Mergers Summary

  • Last updated on November 10, 2022

The process of consolidation among air carriers.

Competition and Deregulation

A wave of mergers, or consolidations, hit the airline industry in the 1980’s, caused in part by the end of government regulation. From 1938 until the passage of the Airline Deregulation Act of 1978, the Civil Aeronautics Board (CAB) had regulated the industry. The CAB oversaw airline fares, determined routes, and ensured that no major airline went out of business. Any mergers had to be approved by the CAB. During the era of regulation, a significant wave of consolidation eliminated some independent airlines. In 1952, Western Air Lines took over Inland Airways, and Braniff acquired Mid-Continent Airlines. Chicago & Southern merged with Delta in 1953. Continental bought Pioneer Airlines in 1955. Eastern obtained Colonial Airlines in 1956. In 1961, United Air Lines acquired Capital Airlines, thereby becoming the largest airline in the United States.

Congress passed the Airline Deregulation Act of 1978, disbanding the CAB and giving its authority to review airline industry practices to the Department of Transportation. The review process, including the ability to approve proposed mergers, passed to the Department of Justice’s Antitrust Division on January 1, 1989.

Consolidation swept the airline industry after deregulation, with twenty major airline mergers occurring in the first eight years of deregulation. The high point of consolidation activity was in the mid 1980’s. In 1985, Southwest Airlines bought Muse Air, taking over a Dallas rival. A number of large mergers took place in 1986: Delta bought Western Airlines; Northwest took over Republic Airlines; Frank Lorenzo’s Texas Air Group bought Eastern Air Lines; TWA bought Ozark; United Air Lines took over Pan American’s Pacific routes. The mergers continued into 1987, when American Airlines bought Air Cal and USAir took over Pacific Southwest Airlines (PSA). USAir also purchased Piedmont. By 1987, there were ten airline holding companies operating nationally: Texas Air, United, American, Delta, Northwest, TWA, Pan American, USAir, Piedmont, and Southwest Airlines. These airlines controlled about 95 percent of the market in the United States.

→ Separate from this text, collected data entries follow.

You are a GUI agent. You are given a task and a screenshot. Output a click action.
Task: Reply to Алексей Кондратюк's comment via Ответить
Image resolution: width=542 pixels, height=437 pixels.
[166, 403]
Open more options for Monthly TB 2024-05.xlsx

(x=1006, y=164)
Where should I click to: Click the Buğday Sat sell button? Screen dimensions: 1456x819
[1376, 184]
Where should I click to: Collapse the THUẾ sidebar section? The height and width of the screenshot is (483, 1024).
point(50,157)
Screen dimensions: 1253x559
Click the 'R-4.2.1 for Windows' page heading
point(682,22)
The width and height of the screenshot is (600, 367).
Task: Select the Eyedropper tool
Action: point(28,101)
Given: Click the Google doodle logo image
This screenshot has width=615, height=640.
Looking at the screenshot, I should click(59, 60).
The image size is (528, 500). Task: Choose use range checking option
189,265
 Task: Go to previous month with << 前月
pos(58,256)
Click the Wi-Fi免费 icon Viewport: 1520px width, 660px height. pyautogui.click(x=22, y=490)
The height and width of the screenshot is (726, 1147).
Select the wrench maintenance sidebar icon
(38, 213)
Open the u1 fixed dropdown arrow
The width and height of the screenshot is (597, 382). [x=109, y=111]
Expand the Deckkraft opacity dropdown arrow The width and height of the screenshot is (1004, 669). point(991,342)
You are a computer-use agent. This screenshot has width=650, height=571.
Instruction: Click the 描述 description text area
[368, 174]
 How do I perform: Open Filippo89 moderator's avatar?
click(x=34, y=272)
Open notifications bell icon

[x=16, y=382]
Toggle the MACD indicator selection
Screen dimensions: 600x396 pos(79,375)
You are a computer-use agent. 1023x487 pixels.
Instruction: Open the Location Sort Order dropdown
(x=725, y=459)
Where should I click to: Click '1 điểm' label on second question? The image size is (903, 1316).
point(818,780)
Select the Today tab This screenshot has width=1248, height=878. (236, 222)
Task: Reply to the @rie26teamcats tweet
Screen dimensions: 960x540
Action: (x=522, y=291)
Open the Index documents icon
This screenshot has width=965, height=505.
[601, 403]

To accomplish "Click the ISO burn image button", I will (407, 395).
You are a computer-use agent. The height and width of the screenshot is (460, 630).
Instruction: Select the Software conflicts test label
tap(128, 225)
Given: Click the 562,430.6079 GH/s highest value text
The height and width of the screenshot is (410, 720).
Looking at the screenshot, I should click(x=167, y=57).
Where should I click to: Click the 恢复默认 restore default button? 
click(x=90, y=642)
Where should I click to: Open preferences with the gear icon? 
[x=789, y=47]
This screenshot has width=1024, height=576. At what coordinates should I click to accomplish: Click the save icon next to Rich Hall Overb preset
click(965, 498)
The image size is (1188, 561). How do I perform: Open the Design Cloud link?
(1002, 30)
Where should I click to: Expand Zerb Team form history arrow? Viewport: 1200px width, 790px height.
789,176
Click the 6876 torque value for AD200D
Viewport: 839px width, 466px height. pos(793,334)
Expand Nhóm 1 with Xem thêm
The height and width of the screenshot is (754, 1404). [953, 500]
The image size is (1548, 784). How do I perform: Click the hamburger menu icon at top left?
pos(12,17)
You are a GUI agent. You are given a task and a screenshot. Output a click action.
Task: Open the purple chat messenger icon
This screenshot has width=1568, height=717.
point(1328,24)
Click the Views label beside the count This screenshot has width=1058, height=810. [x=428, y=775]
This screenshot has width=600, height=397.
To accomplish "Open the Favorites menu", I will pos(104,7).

Several factors explain the wave of airline consolidations in the 1980’s. One is the lack of antitrust enforcement by the Reagan administration. Critics of this perspective point out that consolidation swept through many other industries in the United States during the 1980’s. Had the airline industry not been regulated until 1978, the consolidations would have taken place earlier. Airline holding companies were seeking critical mass in order to cope with increased costs and the decreased profits caused by fare wars. Economic pressures encouraged smaller regional airlines to merge into larger units.

Consolidation, Legislation, and Backlash

A further wave of mergers struck the airline industry in the late 1990’s. By 2001, only five major airlines, American, United, Delta, Northwest, and Continental, plus the discount airline Southwest, remained. Since the end of regulation, more than fifty airlines were acquired or merged. American Airlines bought TWA in 2001, saving the troubled carrier from bankruptcy. Also in 2001, the proposed acquisition of US Airways by United was frustrated by concerns that the combined airline would control up to 95 percent of the departure gates at East Coast airports.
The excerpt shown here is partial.